Financial Insights August 2022

 

Revisiting the ‘Retirement’ condition of release

Where an individual satisfies a condition of release, their superannuation can be accessed as lump sums and/or rolled over to commence a retirement phase pension where earnings and gains on assets will be tax free.

Depending on client circumstances, satisfying the retirement condition of release appears to be a simple process however there are considerations should be aware of. In this article, we unpack the technicalities of the retirement condition of release and answer some common questions.

CONSEQUENCES OF GETTING IT WRONG

Where the facts of the case indicate there has been no satisfaction of the retirement condition of release or that an individual has entered into a scheme to facilitate meeting the retirement condition, the Australian Taxation Office (ATO) could seek to apply the anti-avoidance provisions in the Tax Act where an individual has obtained a tax benefit by converting benefits in the taxable accumulation phase to the tax free retirement phase.

Penalties can also apply for the breach of the Superannuation Industry (Supervision) Act 1993 (SIS Act) including the preservation rules and sole purpose test.

This considered approach aligns with standard one of the Code of Ethics which requires advisers to not only comply with the letter of the law in meeting their legal obligations, but also to comply with the intent of those laws and not seek to avoid or circumvent them.

THE RETIREMENT DEFINITION

The definitions of retirement (1) and cessation of gainful employment (2) are pivotal to whether someone has met a condition of release in Part 6 and Schedule 1 of the Superannuation Industry (Supervision) Regulations 1994 (SIS Regs). Based on a persons age, the retirement definition is split into two phases.

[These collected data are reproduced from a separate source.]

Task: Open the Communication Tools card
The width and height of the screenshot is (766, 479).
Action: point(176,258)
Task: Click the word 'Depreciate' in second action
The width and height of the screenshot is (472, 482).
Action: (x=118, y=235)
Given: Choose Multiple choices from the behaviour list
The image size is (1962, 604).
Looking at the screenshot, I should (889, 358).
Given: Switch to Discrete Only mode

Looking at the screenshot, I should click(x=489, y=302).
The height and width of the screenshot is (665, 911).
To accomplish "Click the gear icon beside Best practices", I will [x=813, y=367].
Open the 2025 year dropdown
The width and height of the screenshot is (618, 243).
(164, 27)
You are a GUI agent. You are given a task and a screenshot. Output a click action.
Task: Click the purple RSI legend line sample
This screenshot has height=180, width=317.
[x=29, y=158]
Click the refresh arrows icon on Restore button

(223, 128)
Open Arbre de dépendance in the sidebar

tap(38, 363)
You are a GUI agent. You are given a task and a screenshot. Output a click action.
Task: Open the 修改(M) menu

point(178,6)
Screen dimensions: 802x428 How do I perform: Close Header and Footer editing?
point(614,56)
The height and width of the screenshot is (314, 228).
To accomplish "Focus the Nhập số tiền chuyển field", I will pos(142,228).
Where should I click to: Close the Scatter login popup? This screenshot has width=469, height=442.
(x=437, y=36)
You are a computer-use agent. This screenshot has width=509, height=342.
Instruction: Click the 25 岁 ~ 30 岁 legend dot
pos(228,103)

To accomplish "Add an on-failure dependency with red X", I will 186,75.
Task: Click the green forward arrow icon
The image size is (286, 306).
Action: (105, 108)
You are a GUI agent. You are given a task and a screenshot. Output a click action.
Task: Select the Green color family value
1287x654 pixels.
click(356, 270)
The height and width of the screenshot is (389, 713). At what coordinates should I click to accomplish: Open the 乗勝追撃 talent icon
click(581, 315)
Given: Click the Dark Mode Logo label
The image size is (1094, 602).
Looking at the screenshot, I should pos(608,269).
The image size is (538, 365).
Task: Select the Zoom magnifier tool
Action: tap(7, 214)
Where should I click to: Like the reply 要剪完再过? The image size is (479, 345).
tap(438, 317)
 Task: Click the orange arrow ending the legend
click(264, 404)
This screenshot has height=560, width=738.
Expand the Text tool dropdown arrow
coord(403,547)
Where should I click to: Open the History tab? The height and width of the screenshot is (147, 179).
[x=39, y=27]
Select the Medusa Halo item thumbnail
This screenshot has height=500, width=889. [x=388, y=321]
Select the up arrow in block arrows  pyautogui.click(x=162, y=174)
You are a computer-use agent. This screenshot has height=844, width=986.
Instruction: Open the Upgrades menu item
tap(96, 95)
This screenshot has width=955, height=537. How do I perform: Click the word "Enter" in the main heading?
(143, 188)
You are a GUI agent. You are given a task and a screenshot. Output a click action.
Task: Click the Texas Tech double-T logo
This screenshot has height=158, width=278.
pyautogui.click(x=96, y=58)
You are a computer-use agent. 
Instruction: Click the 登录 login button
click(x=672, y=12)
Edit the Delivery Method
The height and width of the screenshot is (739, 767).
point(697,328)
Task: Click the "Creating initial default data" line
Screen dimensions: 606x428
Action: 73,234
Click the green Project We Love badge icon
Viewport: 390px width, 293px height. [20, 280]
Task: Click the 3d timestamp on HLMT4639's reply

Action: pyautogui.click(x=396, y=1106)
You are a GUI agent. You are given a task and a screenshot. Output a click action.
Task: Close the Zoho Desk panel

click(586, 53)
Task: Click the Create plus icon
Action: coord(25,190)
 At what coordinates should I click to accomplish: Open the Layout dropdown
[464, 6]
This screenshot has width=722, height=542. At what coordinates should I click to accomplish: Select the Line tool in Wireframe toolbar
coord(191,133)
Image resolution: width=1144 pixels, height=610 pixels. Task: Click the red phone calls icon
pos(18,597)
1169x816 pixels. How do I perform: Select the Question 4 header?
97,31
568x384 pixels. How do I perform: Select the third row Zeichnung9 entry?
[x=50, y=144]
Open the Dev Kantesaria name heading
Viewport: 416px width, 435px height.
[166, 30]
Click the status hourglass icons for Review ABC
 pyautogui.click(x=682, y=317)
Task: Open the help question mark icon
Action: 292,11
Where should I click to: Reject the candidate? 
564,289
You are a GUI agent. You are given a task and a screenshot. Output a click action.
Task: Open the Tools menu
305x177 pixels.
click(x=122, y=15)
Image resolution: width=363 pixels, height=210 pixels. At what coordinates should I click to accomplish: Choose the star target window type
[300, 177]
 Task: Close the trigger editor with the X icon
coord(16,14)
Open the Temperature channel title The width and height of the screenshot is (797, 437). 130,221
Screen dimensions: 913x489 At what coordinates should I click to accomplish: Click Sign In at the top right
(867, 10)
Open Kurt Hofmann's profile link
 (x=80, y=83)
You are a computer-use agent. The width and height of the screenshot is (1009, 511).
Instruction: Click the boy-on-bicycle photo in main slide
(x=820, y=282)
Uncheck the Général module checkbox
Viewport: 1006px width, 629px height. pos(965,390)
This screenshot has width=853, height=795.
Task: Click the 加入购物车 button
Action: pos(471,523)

Client is between preservation age and age 60

If an individual has reached preservation age and is younger than 60, retirement occurs when they have ceased gainful employment and the trustee is reasonably satisfied the individual intends at that time never again to be gainfully employed on a full-time or part-time basis3. A person is not prohibited from subsequently returning to gainful employment in the future,  provided he or she does not have the intention to return to work for more than 10 hours per week when declaring their retirement.

Preservation age

Once 60 or older, retirement is where gainful employment has come to an end and they were at least 60 when that employment ceased. There is a second arm to the post-60 retirement definition in paragraph (b)(ii), which operates where gainful employment has come to an end, presumably prior to age 60, and the trustee is reasonably satisfied that they intend never again to become gainfully employed, either on a full-time or a part-time basis. To meet this requirement, both APRA and the ATO have confirmed (4) that there are no superannuation law requirements governing how recently the employment arrangement cessation must have
occurred.

In most cases, an individual will meet the requirement that they ceased at least one means of gainful employment after reaching age 60 and be considered retired. There is no requirement that all gainful employment cease, as it is sufficient to cease just one employment arrangement after reaching age 60 to meet the retirement definition.

Upon attaining age 65 super becomes accessible as it is a condition of release that is automatically applied.

WHEN IS A CLIENT GAINFULLY EMPLOYED?

The SIS Regs stipulate that a client is gainfully employed for superannuation purposes where they are employed or self-employed for gain or reward in any business, trade, profession, vocation, calling, occupation, or employment.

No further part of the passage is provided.